Universal property of $N\rtimes K$

Given groups $N$ and $K$, if $K$ acts on $N$ by \begin{equation} K\xrightarrow{\theta}\operatorname{Aut_{Grp}}(N), \end{equation} then we can define a group $N\rtimes_{\theta}K$ whose elements are like in $N\times K$ but the multiplication is defined by \begin{equation} (n,k)(n',k')=(n\theta_{k}(n'),kk') \end{equation} where $\theta_k\in \operatorname{Aut_{Grp}}(N)$ is the image of $k$ under $\theta$.

This semidirect product is very useful in studying structures of finite groups, especially it solves the extension problem \begin{equation} 1\longrightarrow N\longrightarrow N\rtimes_{\theta} K\longrightarrow K\longrightarrow 1. \end{equation} But I am wondering whether this can be defined using universal properties? In the abelian case $N\rtimes K$ is just $N\times K$ so we have the universal property of products, but what about the nonabelian case?

Thanks!

For the sake of the MSE search engine, I'm summarizing the discussion in the associated MO post.

First, note that each group can be considered to be a (relatively simple) category. If we assume that our semidirect factors $N$ and $K$ are encoded this way, then one can encode $\theta$ as a functor $K\to\textbf{Cat}$ sending $\star\mapsto N$. Post-encoding, one obtains a nice description of $N\rtimes K$ as a Grothendieck construction/Kan extension $\int^K{N}$. If you want fancy names, then this describes $N\rtimes K$ as a lax 2-colimit.

Unfortunately, you probably don't just want fancy names: you probably want a description of semidirect products that is element-free. The encoding process to make a lax 2-colimit construction elevates each element of $N$ and $K$ to a category morphism, which defeats the point. So can we give an element-free description?

Yes! Consider the morphism category $\textbf{Mor}(\textbf{Grp})$ which consists of group homomorphisms $A\to B$. An element $F\in\textbf{Mor}(\textbf{Grp})$ defines a map $A\to\text{Aut}(B)$; elements of $A$ act on $B$ by conjugating by the image under $F$. There is a forgetful functor dropping the specific map $A\to B$ in favor of the action $A\to\text{Aut}(B)$; the mapping taking $K\to\text{Aut}(N)$ to the inclusion $K\to N\rtimes K$ is the left-adjoint of that forgetful functor.

Both of these options are discussed on the $n$-CatLab.

Lastly, one might object that both of these constructions build the semidirect product as a colimits. One usually encounters semidirect products are a generalization of direct products, which are limits, so one might hope for a limit construction. But this is something of a coincidence: the direct product is a quotient of the semidirect product via $$N\times H=N*H/\langle\!\langle nhn^{-1}h^{-1}\rangle\!\rangle_{n\in N, h\in H}$$ where $\langle\!\langle\cdot\rangle\!\rangle$ denotes the normal closure generated by those elements. A semidirect product is a twist of this quotient via $$N\times H=N*H/\langle\!\langle nhn^{-1}\theta_h(n)^{-1}\rangle\!\rangle_{n\in N, h\in H}$$ Indeed, within the category of groups (or, really, any subcategory of pointed sets), a direct product has both projection and injection maps to and from (respectively) each direct factor. The projections are what makes it a direct product…and the condition that semidirect products choose to weaken.
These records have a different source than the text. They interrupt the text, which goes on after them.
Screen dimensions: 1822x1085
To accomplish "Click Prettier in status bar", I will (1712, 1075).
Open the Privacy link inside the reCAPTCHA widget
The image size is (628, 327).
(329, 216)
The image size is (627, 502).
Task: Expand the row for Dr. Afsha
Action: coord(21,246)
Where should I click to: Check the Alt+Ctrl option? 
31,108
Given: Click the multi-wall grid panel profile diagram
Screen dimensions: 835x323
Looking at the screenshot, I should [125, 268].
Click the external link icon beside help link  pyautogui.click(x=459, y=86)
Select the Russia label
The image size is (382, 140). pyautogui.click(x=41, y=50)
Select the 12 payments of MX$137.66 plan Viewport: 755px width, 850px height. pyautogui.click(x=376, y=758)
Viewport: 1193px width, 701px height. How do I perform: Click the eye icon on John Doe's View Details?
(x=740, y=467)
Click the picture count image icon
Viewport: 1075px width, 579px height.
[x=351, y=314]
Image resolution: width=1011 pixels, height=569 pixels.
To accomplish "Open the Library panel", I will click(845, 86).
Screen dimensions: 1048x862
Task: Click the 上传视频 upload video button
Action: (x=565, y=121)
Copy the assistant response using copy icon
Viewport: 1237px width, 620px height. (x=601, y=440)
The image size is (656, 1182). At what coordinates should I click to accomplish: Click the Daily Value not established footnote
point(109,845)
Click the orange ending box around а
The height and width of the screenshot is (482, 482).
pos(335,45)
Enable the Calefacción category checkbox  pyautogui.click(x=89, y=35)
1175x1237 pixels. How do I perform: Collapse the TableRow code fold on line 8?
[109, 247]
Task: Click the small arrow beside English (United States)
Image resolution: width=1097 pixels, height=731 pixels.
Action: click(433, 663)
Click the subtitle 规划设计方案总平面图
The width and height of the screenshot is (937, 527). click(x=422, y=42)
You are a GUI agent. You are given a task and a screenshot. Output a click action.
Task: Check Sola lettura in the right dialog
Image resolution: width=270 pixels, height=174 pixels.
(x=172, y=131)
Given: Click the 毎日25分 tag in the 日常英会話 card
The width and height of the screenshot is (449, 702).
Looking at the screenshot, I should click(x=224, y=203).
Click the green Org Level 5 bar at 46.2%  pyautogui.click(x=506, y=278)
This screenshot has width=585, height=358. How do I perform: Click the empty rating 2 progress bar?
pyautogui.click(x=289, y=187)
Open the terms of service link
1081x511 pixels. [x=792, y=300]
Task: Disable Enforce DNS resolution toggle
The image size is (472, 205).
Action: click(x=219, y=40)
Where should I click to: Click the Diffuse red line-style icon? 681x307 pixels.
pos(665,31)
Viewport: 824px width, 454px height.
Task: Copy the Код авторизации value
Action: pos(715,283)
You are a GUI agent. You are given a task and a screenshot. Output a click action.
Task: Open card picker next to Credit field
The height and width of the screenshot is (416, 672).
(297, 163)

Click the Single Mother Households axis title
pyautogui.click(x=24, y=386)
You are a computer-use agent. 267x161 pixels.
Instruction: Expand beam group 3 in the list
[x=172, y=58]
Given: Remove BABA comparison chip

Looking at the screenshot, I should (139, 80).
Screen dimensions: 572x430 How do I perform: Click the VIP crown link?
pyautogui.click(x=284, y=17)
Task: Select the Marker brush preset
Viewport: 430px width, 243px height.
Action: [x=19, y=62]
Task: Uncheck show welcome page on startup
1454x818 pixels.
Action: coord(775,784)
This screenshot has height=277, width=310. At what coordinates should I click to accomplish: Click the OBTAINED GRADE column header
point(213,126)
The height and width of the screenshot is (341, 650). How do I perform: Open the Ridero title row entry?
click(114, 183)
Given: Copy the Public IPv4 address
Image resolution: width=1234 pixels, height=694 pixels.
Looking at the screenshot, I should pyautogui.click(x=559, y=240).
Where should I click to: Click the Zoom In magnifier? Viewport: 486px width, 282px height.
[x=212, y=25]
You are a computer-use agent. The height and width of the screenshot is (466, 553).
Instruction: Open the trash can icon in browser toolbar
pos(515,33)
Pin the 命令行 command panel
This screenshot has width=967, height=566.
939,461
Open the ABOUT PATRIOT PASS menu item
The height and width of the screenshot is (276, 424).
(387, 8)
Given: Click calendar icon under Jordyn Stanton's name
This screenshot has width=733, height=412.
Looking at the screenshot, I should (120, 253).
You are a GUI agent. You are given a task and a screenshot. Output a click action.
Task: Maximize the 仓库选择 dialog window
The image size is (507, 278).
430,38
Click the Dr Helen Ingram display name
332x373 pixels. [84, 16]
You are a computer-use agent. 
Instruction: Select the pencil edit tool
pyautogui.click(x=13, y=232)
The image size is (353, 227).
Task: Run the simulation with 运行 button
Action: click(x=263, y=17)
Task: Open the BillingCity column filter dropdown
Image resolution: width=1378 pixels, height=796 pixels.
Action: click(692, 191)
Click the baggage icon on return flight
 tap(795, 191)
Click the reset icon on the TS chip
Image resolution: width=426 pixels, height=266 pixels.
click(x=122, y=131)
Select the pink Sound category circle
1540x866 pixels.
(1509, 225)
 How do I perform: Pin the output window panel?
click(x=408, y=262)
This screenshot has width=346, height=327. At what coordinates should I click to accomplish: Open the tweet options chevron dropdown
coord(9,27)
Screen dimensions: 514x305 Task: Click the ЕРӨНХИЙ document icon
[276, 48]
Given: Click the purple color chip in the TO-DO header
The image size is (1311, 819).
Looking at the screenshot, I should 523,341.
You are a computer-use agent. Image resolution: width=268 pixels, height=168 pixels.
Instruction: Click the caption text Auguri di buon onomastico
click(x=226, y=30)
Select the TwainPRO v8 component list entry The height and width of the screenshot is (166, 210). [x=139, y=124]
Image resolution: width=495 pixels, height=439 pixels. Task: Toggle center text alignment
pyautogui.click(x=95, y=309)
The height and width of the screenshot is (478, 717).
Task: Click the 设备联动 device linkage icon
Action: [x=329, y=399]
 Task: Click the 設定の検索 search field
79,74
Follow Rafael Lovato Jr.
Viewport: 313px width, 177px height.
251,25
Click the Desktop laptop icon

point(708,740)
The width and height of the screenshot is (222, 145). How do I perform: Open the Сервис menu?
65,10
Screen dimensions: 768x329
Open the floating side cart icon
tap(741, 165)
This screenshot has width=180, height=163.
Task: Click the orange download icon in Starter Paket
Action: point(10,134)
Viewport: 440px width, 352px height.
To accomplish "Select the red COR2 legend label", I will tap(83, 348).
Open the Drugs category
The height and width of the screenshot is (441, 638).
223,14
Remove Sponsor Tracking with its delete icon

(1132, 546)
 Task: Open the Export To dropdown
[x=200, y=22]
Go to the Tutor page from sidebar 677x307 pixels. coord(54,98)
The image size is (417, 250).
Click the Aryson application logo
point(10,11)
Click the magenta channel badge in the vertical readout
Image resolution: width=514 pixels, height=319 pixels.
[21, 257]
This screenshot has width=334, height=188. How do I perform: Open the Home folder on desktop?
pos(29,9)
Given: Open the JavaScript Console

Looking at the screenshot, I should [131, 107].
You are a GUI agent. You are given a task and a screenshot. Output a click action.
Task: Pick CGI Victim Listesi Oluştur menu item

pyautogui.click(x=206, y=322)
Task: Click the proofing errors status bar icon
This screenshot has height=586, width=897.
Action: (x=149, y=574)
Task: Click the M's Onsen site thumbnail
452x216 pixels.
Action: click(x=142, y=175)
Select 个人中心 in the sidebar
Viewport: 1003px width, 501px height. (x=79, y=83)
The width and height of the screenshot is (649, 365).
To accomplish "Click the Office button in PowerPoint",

Since this got bumped already today, I'll add another answer based on Martin Brandenburg's answer in the linked question. The point of this answer is to give a short and to the point answer that's (ideally) a little more transparent to beginners than the other existing answer.

If $\phi:K\to \newcommand\Aut{\operatorname{Aut}}\Aut(N)$, then $N\rtimes_\phi K$ is universal among groups $G$ with pairs of maps $i : N\to G$ and $j : K\to G$ such that for all $n\in N$, $k\in K$, $$ j(k)i(n)j(k)^{-1} = i(\phi_k(n)), $$ where $\phi_k=\phi(k)$, In the sense that for any such group $G$ there is a unique map $(i,j) : N\rtimes_\phi K \to G$ such that $(i,j)|_N = i$, and $(i,j)|_K = j$.

In words, $N\rtimes_\phi K$ is universal (initial) for groups $G$ with maps from $N$ and $K$ where the image of $K$ is in the normalizer of the image of $N$, the kernel of $N\to G$ is fixed (setwise) by the action of $K$, and the conjugation action of $K$ on the image of $N$ is given by $\phi$.

As discussed in the other answer, despite products being a special case of semidirect products, we only have injection maps and not projections for semidirect products, so they are a kind of colimit.

For other perspectives and more details read the other answer by Jacob Manaker or the MO answer by Martin Brandenburg.